12/21/2010 7:29PM

Zenyatta vs. Blame: Mary Rampellini's vote for Horse of the Year

DRF illustration

There were some grim headlines in the months leading up to this year’s Breeders’ Cup. The nation’s handle was deflating. Purses were being cut. And some tracks were eliminating dates. Racing was in need of a hero, an individual charismatic enough to unite its many factions and strong enough to bear its burdens, if just for a little while.

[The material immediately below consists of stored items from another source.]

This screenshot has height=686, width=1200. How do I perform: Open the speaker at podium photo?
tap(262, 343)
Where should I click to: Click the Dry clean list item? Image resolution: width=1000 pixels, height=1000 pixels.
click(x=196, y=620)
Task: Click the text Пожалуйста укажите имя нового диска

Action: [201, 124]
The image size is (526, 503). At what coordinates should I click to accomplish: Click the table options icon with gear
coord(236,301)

Reprieve came in the form of a towering mare whose "dimensions" made her impossible to ignore. Zenyatta was 19 and 0, more than 17 hands tall, and weighed some 1,200 pounds. She was dead fit and had dead aim on the biggest race in North America.

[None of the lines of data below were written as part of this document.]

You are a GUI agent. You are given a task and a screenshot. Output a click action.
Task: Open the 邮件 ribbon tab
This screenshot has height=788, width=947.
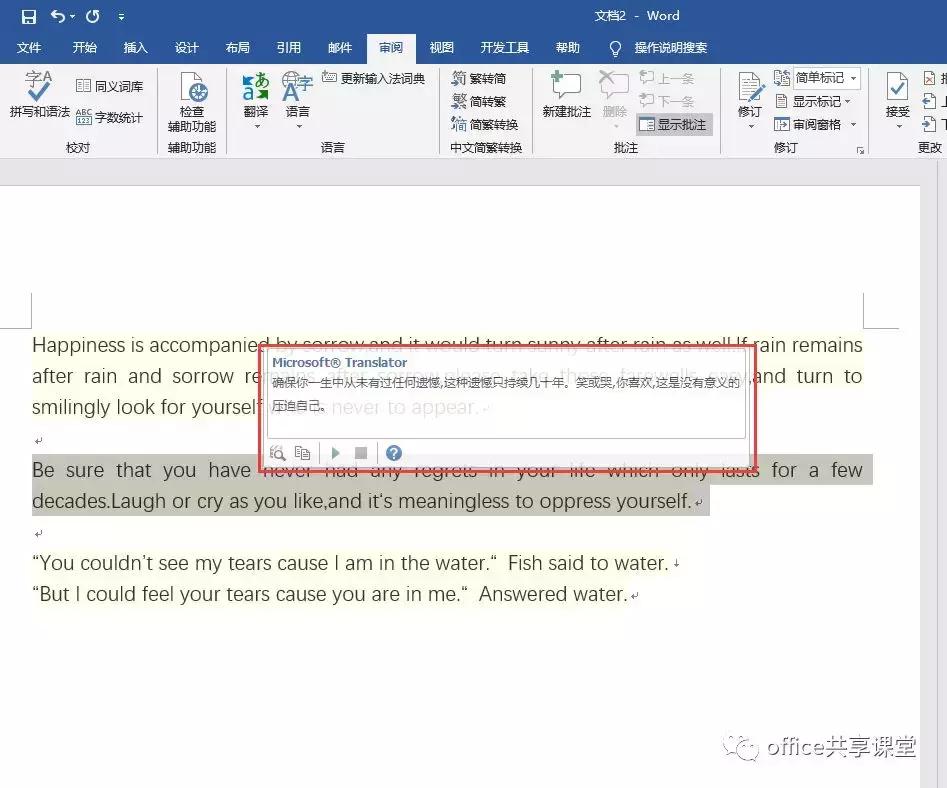coord(340,47)
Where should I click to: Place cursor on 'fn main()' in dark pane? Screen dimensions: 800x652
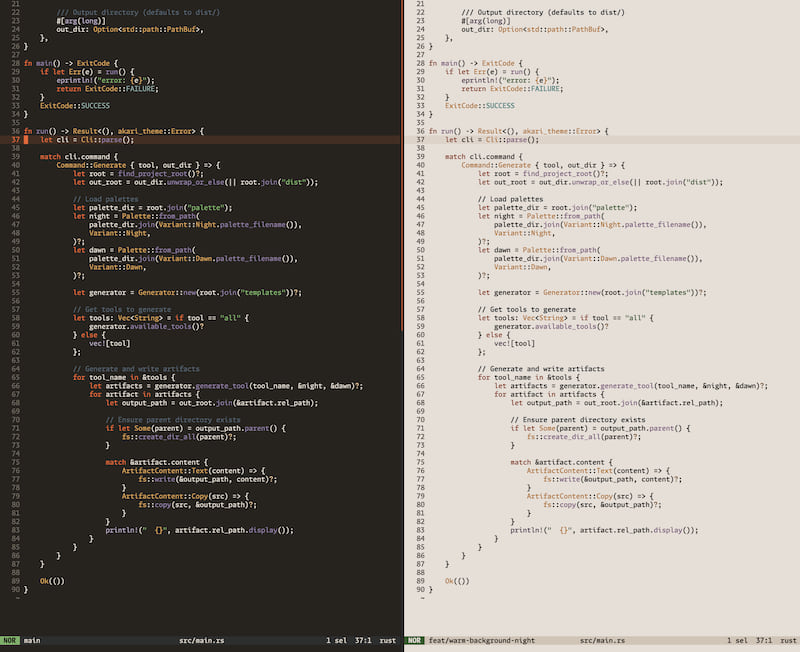click(43, 63)
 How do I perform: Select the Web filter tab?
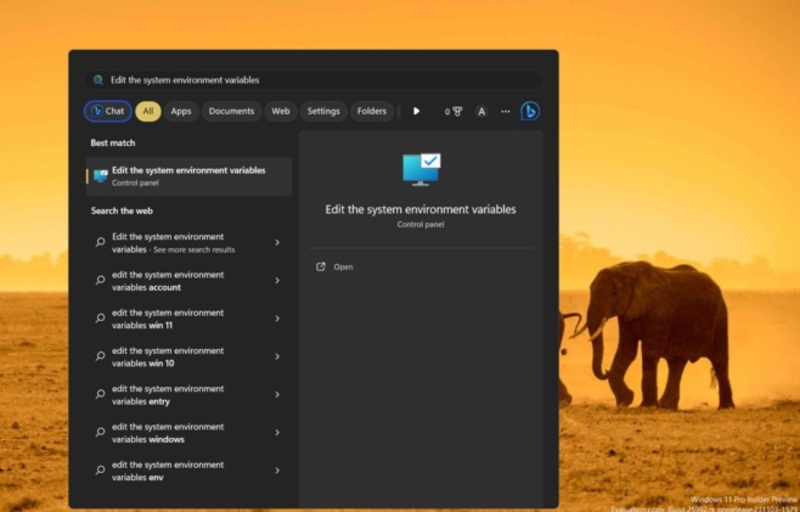tap(281, 111)
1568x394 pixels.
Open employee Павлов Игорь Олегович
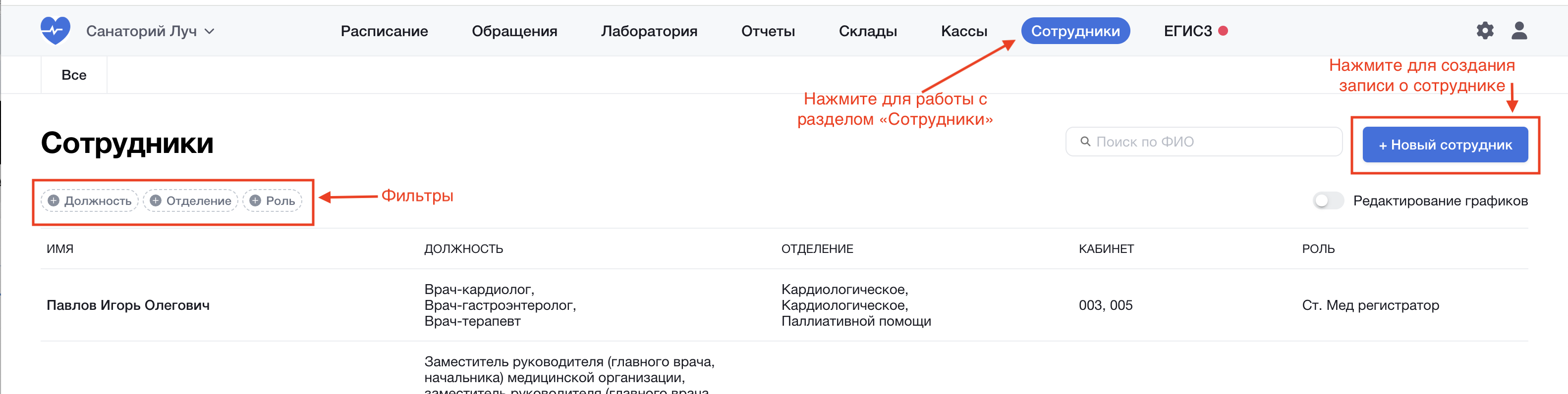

It was the story the sport needed. Zenyatta put the horse back in horse racing, and without saying a word, she became its mouthpiece in the weeks before the Breeders’ Cup. Her bid to retire undefeated hit "60 Minutes" in a piece that not only introduced racing to a new audience but also reminded lost friends how much the game had meant to them decades ago, when they followed horses like Secretariat.

Zenyatta, too, became the people’s horse. And her head loss to Blame in the BC Classic only bolstered her popularity. In a way, it made her more human. Zenyatta now has one more fight on her hands. But this race is on paper, for Horse of the Year.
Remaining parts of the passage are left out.